Karmnik musimy solidnie zamocować w odpowiedniej odległości od ziemi, np. na drzewie. Nie powinien spaść podczas silnego wiatru. Ważne, aby był niedostępny dla drapieżników.
Czym karmić ptaki?
Leśnicy radzą, aby do karmienia ptaków używać tylko naturalnych produktów – nie przetworzonych przez człowieka. Idealnie sprawdzają się nasiona słonecznika, prosa, rzepaku, zbóż, orzechy itp. Nasiona te zawierają dużo białka i tłuszczu, są więc dobrym pokarmem dla ptaków zimujących, głównie sikorek, wróbli, mazurków gili i zięb. Popularną formą karmy są tzw. „pyzy”, czyli kule tłuszczowe wykonane z wysokiej jakości tłuszczu, z dodatkiem nasion oleistych oraz ziaren zbóż. Jest to przysmak dla sikorek, dzięciołów, gili i jemiołuszek.

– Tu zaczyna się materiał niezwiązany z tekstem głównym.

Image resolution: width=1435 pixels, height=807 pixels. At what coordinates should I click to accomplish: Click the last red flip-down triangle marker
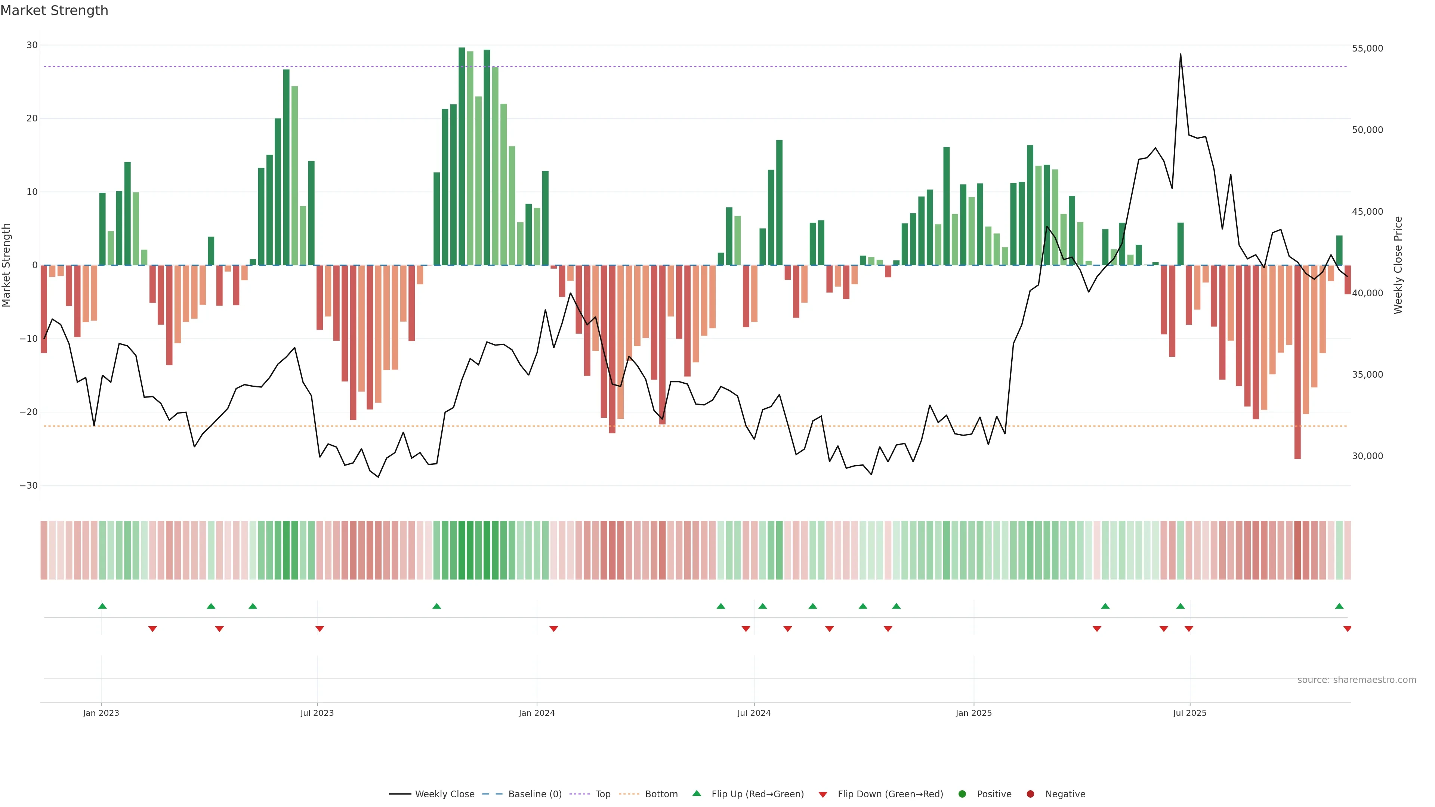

Okazuje się, że dużym błędem jest dokarmianie ptaków chlebem, produktami solonymi i słodkimi. Kasze natomiast należy podawać tylko i wyłącznie ugotowane, bo nieugotowana pęcznieje w przewodzie pokarmowym. Niewłaściwy rodzaj pokarmu powoduje więcej szkód niż pożytku.
Kula, czyli pyza dla ptaków
Nie zawsze trzeba ją kupować, bo szybko i łatwo można zrobić je w domu. Niesolony smalec w kostkach, dostępny w większości sklepów, należy rozpuścić tak, by nie dopuścić do wrzenia. Dosypać łuskanego słonecznika, mieszanki dla ziarnojadów, łuskanych orzechów w proporcjach takich, żeby smalec skleił nasiona. Gdy mieszanka ta ostygnie łatwo można uformować kule. Aby się nie rozpadły należy włożyć je do siatki i związać sznurkiem. Po całkowitym ostygnięciu kule są gotowe do zawieszenia.
- Pamiętajmy jednak o sprawdzaniu jakości i świeżości pokarmu. Zepsute jedzenie, czy zjełczała słonina może zaszkodzić naszym ptaszkom - apelują leśnicy.